Matching Questions with Supporting Facts, BERT models perform a comparable step by transforming the tokens so that question tokens are matched onto relevant context tokens. Figures 4c and 5c show two examples in which the model transforms the token representation of question and Supporting Facts into the same area of the vector space.

Note - Note that the model only predicts the majority class in the first five layers and thereby reaches a decent accuracy without really solving the task.
Answer Extraction, In the last network layers we see that the model dissolves most of the previous clusters. Here, the model separates the correct answer tokens, and sometimes other possible candidates, from the rest of the tokens. The remaining tokens form one or multiple homogeneous clusters. The vector representation at this point is largely task-specific and learned during fine-tuning.

Analogies to Human Reasoning, (phase 1) of semantic clustering represents our basic knowledge of language and (phase 2) builds relations between parts of the context to connect information needed for answering a question. Separation of important from irrelevant information (phase 3) and grouping of potential answer candidates (phase 4). One major difference is that while humans read sequentially, BERT can see all parts of the input at once.

Additional Findings

Observation of Failure States, While for correct predictions the transformations run through the phases discussed in previous sections, for wrong predictions there exist two possibilities:

If a candidate answer was found that the network has a reasonable amount of confidence in, the phases will look very similar to a correct prediction, but now centering on the wrong answer. Inspecting early layers in this case can give insights towards the reason why the wrong candidate was chosen, e.g. wrong Supporting Fact selected, misresolution of coreferences etc. An example of this is shown in Figure 8, where a wrong answer is based on the fact that the wrong Supporting Fact was matched with the question in early layers.
If network confidence is low however, which is often the case when the predicted answer is far from the actual answer, the transformations do not go through the phases discussed earlier. The vector space is still transformed in each layer, but tokens are mostly kept in a single homogeneous cluster. In some cases, especially when the confidence of the network is low, the network maintains Phase (1), ’Semantic Clustering’ analogue to Word2Vec, even in later layers. An example is depicted in the supplementary material.
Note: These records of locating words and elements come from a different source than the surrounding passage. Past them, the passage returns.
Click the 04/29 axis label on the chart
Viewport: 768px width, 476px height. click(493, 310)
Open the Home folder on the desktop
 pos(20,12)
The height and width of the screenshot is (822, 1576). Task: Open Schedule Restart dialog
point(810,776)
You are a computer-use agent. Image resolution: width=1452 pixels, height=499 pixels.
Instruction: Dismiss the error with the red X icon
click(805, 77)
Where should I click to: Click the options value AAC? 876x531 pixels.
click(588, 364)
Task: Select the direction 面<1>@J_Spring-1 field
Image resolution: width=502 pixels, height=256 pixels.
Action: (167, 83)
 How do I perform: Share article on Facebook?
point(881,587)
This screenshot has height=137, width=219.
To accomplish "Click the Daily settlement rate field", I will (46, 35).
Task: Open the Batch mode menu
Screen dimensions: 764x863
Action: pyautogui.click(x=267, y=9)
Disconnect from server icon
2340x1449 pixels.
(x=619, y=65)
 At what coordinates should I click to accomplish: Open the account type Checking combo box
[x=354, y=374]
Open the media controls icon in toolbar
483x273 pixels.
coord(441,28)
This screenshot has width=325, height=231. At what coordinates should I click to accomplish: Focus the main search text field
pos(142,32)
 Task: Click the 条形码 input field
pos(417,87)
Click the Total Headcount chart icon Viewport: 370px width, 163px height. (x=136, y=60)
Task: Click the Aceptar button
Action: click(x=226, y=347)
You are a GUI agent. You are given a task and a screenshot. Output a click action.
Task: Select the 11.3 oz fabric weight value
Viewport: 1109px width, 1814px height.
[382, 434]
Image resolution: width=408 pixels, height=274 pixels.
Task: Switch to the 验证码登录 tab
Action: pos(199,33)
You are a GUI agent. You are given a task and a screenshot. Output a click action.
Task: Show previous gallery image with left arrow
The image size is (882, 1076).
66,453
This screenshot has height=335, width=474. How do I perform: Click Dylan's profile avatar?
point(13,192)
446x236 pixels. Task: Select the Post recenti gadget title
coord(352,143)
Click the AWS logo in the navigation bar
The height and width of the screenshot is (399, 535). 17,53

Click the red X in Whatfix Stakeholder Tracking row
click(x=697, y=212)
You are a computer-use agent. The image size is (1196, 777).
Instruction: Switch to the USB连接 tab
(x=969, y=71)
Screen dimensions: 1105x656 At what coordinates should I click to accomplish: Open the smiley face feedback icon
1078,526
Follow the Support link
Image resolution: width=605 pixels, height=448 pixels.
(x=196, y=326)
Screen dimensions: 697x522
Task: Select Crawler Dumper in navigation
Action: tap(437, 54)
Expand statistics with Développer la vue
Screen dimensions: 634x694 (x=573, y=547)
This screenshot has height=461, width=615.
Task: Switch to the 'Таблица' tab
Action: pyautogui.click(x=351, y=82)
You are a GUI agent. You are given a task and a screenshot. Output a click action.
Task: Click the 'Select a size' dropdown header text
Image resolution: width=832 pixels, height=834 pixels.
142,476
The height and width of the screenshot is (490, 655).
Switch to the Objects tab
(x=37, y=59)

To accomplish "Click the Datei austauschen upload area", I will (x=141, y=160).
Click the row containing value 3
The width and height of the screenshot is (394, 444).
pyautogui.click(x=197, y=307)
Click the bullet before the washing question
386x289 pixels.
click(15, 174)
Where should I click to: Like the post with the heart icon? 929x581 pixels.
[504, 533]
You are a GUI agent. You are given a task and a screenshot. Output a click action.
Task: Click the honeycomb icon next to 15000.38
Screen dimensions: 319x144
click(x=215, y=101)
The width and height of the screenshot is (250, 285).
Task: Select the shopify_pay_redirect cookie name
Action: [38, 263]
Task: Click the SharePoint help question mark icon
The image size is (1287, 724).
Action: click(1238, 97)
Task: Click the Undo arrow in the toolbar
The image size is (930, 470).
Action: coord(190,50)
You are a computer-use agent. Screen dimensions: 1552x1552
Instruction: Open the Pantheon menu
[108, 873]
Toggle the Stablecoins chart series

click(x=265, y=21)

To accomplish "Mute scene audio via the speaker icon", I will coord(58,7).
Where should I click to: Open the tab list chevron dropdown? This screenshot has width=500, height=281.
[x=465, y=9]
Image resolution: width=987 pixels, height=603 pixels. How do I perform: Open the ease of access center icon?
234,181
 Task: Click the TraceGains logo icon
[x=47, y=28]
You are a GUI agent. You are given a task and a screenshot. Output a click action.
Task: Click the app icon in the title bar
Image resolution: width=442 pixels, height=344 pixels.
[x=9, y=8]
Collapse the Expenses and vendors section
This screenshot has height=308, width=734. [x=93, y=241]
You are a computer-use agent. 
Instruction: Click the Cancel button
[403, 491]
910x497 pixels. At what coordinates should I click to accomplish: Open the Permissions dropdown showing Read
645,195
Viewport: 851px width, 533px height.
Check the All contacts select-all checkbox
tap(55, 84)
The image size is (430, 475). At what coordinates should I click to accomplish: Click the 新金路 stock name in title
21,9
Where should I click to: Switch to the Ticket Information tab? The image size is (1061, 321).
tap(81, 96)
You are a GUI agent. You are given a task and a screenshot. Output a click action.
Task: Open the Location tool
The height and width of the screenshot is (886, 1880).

Impact of Fine-tuning, The pretrained model already holds sufficient information about words and their relations, which is the reason it works well in multiple downstream tasks. Fine-tuning only applies small weight changes and forces the model to forget some information in order to fit specific tasks. However, the model does not forget much of the previously learned encoding when fitting the QA task, which indicates why the Transfer Learning approach proves successful.